[AVAILABLE DATA]
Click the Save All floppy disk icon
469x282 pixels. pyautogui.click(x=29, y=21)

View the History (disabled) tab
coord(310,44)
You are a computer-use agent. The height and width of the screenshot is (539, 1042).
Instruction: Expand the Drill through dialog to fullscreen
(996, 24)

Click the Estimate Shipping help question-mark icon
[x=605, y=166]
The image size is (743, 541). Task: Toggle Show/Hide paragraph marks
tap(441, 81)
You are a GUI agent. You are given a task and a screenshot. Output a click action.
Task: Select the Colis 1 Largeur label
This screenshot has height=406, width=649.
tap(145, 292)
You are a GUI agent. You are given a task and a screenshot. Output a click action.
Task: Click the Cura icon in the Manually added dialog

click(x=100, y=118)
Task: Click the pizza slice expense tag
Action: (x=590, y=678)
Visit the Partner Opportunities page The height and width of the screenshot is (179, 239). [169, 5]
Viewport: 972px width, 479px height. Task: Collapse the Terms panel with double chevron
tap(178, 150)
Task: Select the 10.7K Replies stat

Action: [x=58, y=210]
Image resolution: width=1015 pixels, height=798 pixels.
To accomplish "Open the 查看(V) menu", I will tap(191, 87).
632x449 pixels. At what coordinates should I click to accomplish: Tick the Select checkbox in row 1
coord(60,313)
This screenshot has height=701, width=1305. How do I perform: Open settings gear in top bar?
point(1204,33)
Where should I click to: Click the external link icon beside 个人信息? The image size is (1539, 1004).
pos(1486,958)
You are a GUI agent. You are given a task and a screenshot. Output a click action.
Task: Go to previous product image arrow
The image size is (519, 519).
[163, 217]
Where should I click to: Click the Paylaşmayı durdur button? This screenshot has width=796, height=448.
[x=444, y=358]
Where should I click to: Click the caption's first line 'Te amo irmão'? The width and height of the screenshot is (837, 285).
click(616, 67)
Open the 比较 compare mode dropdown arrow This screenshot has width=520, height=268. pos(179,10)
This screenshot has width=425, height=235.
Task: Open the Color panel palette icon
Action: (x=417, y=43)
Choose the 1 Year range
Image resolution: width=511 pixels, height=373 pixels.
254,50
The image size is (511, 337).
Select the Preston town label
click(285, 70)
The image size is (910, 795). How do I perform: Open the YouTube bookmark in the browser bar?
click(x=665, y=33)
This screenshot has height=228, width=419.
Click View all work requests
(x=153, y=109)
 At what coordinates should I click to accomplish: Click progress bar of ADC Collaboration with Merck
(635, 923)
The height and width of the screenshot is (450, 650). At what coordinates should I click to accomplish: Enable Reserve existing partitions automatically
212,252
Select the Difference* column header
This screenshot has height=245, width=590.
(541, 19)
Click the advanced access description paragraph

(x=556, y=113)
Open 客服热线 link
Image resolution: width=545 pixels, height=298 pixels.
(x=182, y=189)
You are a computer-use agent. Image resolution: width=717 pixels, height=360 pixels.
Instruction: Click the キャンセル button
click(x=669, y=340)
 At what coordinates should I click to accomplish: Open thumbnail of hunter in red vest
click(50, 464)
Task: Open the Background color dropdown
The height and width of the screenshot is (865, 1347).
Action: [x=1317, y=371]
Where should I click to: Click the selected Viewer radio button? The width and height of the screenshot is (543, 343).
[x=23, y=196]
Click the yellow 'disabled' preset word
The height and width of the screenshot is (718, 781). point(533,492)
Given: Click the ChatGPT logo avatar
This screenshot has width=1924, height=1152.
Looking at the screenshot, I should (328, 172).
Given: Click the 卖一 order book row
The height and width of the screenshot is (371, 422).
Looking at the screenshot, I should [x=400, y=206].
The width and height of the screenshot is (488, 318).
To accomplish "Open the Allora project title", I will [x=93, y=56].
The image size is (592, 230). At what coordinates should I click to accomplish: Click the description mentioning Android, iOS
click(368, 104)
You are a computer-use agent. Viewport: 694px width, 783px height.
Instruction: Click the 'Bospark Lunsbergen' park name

[EXERCISE AIM]
What's needed is a word-for-word restatement of all the entries.

[THE ANSWER]
Click the Save All floppy disk icon
469x282 pixels. pyautogui.click(x=29, y=21)

View the History (disabled) tab
coord(310,44)
You are a computer-use agent. The height and width of the screenshot is (539, 1042).
Instruction: Expand the Drill through dialog to fullscreen
(996, 24)

Click the Estimate Shipping help question-mark icon
[x=605, y=166]
The image size is (743, 541). Task: Toggle Show/Hide paragraph marks
tap(441, 81)
You are a GUI agent. You are given a task and a screenshot. Output a click action.
Task: Select the Colis 1 Largeur label
This screenshot has height=406, width=649.
tap(145, 292)
You are a GUI agent. You are given a task and a screenshot. Output a click action.
Task: Click the Cura icon in the Manually added dialog

click(x=100, y=118)
Task: Click the pizza slice expense tag
Action: (x=590, y=678)
Visit the Partner Opportunities page The height and width of the screenshot is (179, 239). [169, 5]
Viewport: 972px width, 479px height. Task: Collapse the Terms panel with double chevron
tap(178, 150)
Task: Select the 10.7K Replies stat

Action: [x=58, y=210]
Image resolution: width=1015 pixels, height=798 pixels.
To accomplish "Open the 查看(V) menu", I will tap(191, 87).
632x449 pixels. At what coordinates should I click to accomplish: Tick the Select checkbox in row 1
coord(60,313)
This screenshot has height=701, width=1305. How do I perform: Open settings gear in top bar?
point(1204,33)
Where should I click to: Click the external link icon beside 个人信息? The image size is (1539, 1004).
pos(1486,958)
You are a GUI agent. You are given a task and a screenshot. Output a click action.
Task: Go to previous product image arrow
The image size is (519, 519).
[163, 217]
Where should I click to: Click the Paylaşmayı durdur button? This screenshot has width=796, height=448.
[x=444, y=358]
Where should I click to: Click the caption's first line 'Te amo irmão'? The width and height of the screenshot is (837, 285).
click(616, 67)
Open the 比较 compare mode dropdown arrow This screenshot has width=520, height=268. pos(179,10)
This screenshot has width=425, height=235.
Task: Open the Color panel palette icon
Action: (x=417, y=43)
Choose the 1 Year range
Image resolution: width=511 pixels, height=373 pixels.
254,50
The image size is (511, 337).
Select the Preston town label
click(285, 70)
The image size is (910, 795). How do I perform: Open the YouTube bookmark in the browser bar?
click(x=665, y=33)
This screenshot has height=228, width=419.
Click View all work requests
(x=153, y=109)
 At what coordinates should I click to accomplish: Click progress bar of ADC Collaboration with Merck
(635, 923)
The height and width of the screenshot is (450, 650). At what coordinates should I click to accomplish: Enable Reserve existing partitions automatically
212,252
Select the Difference* column header
This screenshot has height=245, width=590.
(541, 19)
Click the advanced access description paragraph

(x=556, y=113)
Open 客服热线 link
Image resolution: width=545 pixels, height=298 pixels.
(x=182, y=189)
You are a computer-use agent. Image resolution: width=717 pixels, height=360 pixels.
Instruction: Click the キャンセル button
click(x=669, y=340)
 At what coordinates should I click to accomplish: Open thumbnail of hunter in red vest
click(50, 464)
Task: Open the Background color dropdown
The height and width of the screenshot is (865, 1347).
Action: [x=1317, y=371]
Where should I click to: Click the selected Viewer radio button? The width and height of the screenshot is (543, 343).
[x=23, y=196]
Click the yellow 'disabled' preset word
The height and width of the screenshot is (718, 781). point(533,492)
Given: Click the ChatGPT logo avatar
This screenshot has width=1924, height=1152.
Looking at the screenshot, I should (328, 172).
Given: Click the 卖一 order book row
The height and width of the screenshot is (371, 422).
Looking at the screenshot, I should [x=400, y=206].
The width and height of the screenshot is (488, 318).
To accomplish "Open the Allora project title", I will [x=93, y=56].
The image size is (592, 230). At what coordinates should I click to accomplish: Click the description mentioning Android, iOS
click(368, 104)
You are a computer-use agent. Viewport: 694px width, 783px height.
Instruction: Click the 'Bospark Lunsbergen' park name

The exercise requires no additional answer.